Hancock admitted using GPT-4o to help draft his declaration supporting the state’s position. The AI tool generated citations to nonexistent academic articles, which Hancock failed to verify before submitting the document under penalty of perjury.

Judge Provinzino found it “particularly troubling” that Hancock typically validates citations with reference software for academic articles but didn’t apply the same diligence to a legal declaration. “One would expect that greater attention would be paid to a document submitted under penalty of perjury than academic articles,” she wrote.

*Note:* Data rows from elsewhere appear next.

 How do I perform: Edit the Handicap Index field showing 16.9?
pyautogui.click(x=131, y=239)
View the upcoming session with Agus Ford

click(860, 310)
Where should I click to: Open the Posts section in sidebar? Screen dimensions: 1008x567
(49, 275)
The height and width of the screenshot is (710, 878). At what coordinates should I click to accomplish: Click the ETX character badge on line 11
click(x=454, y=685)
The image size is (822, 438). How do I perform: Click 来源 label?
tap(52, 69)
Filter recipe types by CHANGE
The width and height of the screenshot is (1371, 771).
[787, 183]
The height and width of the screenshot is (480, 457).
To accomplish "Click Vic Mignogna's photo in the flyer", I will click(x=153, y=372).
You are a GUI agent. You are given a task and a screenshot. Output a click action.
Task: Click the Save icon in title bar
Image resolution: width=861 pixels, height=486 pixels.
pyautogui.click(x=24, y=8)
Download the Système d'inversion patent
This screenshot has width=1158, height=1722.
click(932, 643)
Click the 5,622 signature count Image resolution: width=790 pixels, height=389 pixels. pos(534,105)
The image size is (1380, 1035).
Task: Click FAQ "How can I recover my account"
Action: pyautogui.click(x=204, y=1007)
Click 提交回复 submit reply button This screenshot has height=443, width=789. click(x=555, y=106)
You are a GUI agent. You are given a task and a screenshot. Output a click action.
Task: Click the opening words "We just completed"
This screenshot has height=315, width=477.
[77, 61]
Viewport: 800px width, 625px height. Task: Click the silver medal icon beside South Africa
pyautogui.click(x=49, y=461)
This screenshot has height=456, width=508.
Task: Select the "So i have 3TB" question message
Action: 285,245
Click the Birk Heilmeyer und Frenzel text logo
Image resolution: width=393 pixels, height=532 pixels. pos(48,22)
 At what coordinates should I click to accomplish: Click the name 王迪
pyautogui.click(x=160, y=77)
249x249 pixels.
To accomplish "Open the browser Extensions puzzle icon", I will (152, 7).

While Minnesota Attorney General Keith Ellison’s office apologized for the fake citations and requested permission to file a corrected version, the judge refused, stating that Hancock’s use of fabricated sources “shatters his credibility with this Court.”

The ruling adds to growing concerns about AI use in legal proceedings. Judge Provinzino referenced several recent cases where courts have sanctioned attorneys for including AI-generated fake citations, suggesting that lawyers may now need to specifically ask witnesses whether they used AI in preparing declarations and how they verified any AI-generated content.

Despite excluding Hancock’s testimony, the judge ultimately denied the plaintiffs’ request for a preliminary injunction against the law. She determined that the statute does not restrict constitutionally protected parody and satire, noting that content that “cannot reasonably be interpreted as stating facts about an individual” falls outside the law’s scope.

The case continues in the U.S. District Court for the District of Minnesota as Christopher Kohls et al. v. Keith Ellison et al., case number 0:24-cv-03754.